TASK TO COMPLETE: Count every line below that contains "Collapse", then state the total with no other output.

[Stored data entries]
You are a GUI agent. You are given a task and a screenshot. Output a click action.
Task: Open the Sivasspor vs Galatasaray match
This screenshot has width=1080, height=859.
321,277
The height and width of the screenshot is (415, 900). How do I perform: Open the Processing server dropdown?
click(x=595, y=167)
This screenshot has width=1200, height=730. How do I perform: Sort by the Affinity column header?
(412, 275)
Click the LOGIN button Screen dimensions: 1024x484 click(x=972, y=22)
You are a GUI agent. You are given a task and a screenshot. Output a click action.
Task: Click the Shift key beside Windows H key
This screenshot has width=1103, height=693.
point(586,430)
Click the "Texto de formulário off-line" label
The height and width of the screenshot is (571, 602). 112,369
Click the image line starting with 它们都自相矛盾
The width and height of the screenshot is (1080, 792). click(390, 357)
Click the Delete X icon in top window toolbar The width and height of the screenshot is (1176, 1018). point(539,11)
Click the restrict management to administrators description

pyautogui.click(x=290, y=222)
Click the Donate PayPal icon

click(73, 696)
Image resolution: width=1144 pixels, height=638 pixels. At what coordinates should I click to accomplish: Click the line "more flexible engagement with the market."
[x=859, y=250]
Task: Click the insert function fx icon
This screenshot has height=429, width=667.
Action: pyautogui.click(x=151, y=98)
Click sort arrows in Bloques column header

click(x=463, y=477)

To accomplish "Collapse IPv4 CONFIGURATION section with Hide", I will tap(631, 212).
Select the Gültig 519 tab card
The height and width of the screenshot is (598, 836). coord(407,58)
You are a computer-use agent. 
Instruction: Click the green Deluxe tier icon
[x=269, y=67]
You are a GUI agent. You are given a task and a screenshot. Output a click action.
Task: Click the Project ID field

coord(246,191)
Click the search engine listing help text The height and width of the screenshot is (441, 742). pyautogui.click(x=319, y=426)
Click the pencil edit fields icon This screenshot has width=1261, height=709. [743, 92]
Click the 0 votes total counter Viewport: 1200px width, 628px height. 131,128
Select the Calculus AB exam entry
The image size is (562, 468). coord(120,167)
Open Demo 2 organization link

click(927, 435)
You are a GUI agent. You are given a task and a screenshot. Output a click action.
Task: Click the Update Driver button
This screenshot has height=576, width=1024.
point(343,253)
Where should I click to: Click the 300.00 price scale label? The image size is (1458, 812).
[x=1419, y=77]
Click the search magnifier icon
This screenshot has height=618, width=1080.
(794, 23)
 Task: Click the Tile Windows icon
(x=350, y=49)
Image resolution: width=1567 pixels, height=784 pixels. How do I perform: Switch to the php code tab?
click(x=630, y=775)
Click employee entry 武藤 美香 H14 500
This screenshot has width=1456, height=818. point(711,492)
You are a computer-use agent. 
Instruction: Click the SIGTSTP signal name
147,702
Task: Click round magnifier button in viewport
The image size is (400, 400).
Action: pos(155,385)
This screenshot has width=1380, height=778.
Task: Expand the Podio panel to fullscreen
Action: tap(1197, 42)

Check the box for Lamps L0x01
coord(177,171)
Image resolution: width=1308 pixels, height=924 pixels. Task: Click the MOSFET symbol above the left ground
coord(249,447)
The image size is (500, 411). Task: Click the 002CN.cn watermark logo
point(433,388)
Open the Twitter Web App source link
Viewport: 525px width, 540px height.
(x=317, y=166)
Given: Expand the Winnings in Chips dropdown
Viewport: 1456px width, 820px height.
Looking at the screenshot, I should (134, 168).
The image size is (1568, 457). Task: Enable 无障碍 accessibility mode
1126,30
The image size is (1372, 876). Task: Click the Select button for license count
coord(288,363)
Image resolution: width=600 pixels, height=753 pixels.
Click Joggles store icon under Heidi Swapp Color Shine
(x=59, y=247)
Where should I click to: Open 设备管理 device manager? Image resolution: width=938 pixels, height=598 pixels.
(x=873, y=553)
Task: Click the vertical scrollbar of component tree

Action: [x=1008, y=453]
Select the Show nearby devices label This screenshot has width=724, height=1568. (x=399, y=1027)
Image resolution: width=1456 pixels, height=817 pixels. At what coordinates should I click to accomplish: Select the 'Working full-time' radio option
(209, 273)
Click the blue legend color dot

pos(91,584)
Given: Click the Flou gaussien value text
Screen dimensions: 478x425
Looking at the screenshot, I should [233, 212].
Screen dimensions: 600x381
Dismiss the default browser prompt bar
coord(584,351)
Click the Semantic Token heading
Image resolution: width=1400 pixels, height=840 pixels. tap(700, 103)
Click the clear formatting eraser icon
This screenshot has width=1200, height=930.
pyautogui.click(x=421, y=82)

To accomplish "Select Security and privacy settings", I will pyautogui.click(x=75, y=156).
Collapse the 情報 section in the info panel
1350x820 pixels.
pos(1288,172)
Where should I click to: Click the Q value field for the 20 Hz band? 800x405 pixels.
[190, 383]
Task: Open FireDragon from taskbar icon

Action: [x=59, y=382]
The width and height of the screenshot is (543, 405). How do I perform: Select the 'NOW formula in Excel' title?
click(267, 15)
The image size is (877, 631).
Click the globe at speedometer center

RESPONSE AREA: 2